Their new album opens with a running theme throughout, the use of a woodland field recording that immerses the listener instantly and creates an instant mood that sticks with you throughout. The guitars and drums start in a flurry like a flash flood, tightly played yet constantly shifting in direction. This is the fundamental aspect of Yellow Eyes’ music that makes them so distinguished, it really weaves an intricate sound that leaves you trying to pick apart the track whilst remaining memorable.
This opener and title track is unrelentless until its final moments, once again abandoning the listener in this isolated setting as if waking from a night of violent storms and nightmares. Birdsong and wind chimes can now be heard, shifting the mood to somewhere between tranquillity and creeping fear.

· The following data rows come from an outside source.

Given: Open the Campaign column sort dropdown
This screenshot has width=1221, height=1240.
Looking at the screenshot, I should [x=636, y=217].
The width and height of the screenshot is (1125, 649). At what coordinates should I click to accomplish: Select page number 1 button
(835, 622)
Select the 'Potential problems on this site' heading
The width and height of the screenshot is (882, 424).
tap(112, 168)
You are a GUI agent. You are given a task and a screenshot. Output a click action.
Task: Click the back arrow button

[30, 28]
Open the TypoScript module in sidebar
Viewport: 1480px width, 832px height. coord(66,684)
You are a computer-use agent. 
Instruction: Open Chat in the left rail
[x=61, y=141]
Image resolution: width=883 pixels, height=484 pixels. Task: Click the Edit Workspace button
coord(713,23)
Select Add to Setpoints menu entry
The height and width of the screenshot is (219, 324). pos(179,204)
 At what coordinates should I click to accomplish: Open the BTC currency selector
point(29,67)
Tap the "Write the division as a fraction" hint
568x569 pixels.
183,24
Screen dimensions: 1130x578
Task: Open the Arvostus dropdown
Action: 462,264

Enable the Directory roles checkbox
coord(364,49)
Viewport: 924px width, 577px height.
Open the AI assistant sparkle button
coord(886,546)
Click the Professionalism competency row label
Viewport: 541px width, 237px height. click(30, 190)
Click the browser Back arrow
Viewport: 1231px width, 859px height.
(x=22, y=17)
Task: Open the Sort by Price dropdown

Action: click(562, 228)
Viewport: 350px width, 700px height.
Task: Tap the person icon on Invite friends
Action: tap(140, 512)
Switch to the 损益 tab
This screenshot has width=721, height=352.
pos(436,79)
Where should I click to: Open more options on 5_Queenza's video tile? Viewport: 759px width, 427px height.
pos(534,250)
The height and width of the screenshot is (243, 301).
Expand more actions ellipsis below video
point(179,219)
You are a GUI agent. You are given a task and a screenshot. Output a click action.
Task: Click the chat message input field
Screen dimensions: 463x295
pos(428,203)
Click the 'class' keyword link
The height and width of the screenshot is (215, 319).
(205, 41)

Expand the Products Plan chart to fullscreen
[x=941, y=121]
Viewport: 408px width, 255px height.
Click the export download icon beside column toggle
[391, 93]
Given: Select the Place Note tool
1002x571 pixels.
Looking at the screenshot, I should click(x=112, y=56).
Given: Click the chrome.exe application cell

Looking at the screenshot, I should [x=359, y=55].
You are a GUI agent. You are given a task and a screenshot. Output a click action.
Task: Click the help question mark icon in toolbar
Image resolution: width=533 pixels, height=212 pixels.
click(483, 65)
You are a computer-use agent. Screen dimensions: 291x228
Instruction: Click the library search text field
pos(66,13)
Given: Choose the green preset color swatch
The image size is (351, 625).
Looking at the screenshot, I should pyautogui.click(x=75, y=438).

The next storm cycle hits with ‘Streaming from the Undergrowth’, where again the swirling mix of drums, bass and guitars create dark yet stunning black metal disorientates straight through to the fading moment where the return to the creaking forest refuge prepares for the next tempest begins its descent.
‘What filters Through the Copper Stain’ then cascades through the atmosphere, solidifying its place as the true highlight of this record. The composition is so dizzying yet triumphant it’s extraordinary; this is the embodiment of the sound that Yellow Eyes has honed at this point. The relentless strumming and guitars that remain heavy and dissonant yet lead a journey of their own as Will Skarstad howls along with them. The incomprehensible flurry slows to a doom tinged halt before the listener is plunged into that damp, cold thicket once more.
Instead of another onslaught, a lone guitar plucks under the raining sky and sounds more sorrowful than anything displayed so far. From here the epic instrumentation begins to introduce ‘The Mangrove, the Preserver’, of which the guitar melody is nothing short of beautiful. The composition chops and changes in excellent fashion, continuing this bizarre journey the album has ridden through thus far.
The next two tracks continue the thunder storm right until the aftermath; the final track sees the return of the acoustic guitar being played under a cacophony of chimes and woodland wildlife that forges that finality after a brooding night and heavy rainfall.
Sick With Bloom, in sound and substance, is natural and pure in every way. It feels born out of the rotting leaves and earth at the foot of a dense forest, untouched and ancient. It’s this organic darkness that surrounds everything on this album that makes it completely unique and allows it to find the balance between beauty, enchantment and twisted gloom. Yellow Eyes are doing something special with their music and it would be a treasure long lost of it is passed up by lovers of the genre.